Travis Scott stands as a rotating monolith, then melts—with Playboi Carti—into a churning 360° kaleidoscope, and suddenly you realize: this is less a music video, more hypnotic ritual. Gabriel Moses’ directorial lens doesn’t just capture a song—it warps it.
Moses, the visionary behind FE!N, used 96 cameras in a black void to create a dizzying portrait gallery: strippers, sumo wrestlers, monks, children. It’s not performance—it’s psychotropic anthropology, a cultural probe that leaves you unsettled. What were those figures circling around Scott meant to reveal—and what do we see when they’re gone?
Faces in the Void
In FE!N, images morph: a child on horseback becomes a stripper, then a choirgirl—a montage of collisions. Moses orchestrates each frame so that identity becomes fluid, almost unreliable. As Scott and Carti merge, Carti’s baby-voice track takes on uncanny resonance. It’s mesmerizing—and disruptive. Is the director celebrating chaos or engineering disorientation?
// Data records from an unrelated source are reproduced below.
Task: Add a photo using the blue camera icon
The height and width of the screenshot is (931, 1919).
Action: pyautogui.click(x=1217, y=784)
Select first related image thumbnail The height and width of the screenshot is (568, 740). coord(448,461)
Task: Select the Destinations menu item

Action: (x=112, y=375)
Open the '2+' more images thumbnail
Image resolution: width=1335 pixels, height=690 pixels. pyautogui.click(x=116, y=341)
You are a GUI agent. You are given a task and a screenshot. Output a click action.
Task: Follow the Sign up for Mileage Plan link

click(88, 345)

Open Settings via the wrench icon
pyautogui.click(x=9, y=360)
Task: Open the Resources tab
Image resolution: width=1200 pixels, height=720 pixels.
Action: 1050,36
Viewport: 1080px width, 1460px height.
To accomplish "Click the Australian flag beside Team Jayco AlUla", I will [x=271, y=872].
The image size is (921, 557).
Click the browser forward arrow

A Reddit fan noted, “Gabriel Moses is himoth y!” in praise of the technical daring—but even such acclaim begs a question: when technique overwhelms content, what are we truly consuming?
When Visuals Eclipse Voice
Moses’ presence isn’t limited to this video. His Selah exhibition in London showcased his blend of music, fashion, and film across 70 photographs and 10 films, including FE!N and Schoolboy Q’s Lost Times. The exhibition speaks to his visceral eye, one that chases texture more than melody. But here’s the rub: in his universe, image often tries to swallow meaning whole. Does that leave us richer—or floating, untethered?
Moses sculpts atmosphere, not narrative. His work leaves questions hallucinatory: what does it mean when persona becomes plastic and myth loops back on itself? We circle again to the void—100+ lenses, chaos, a spiral of images. And ask again: are we witnessing revelation—or illusion whispered as truth?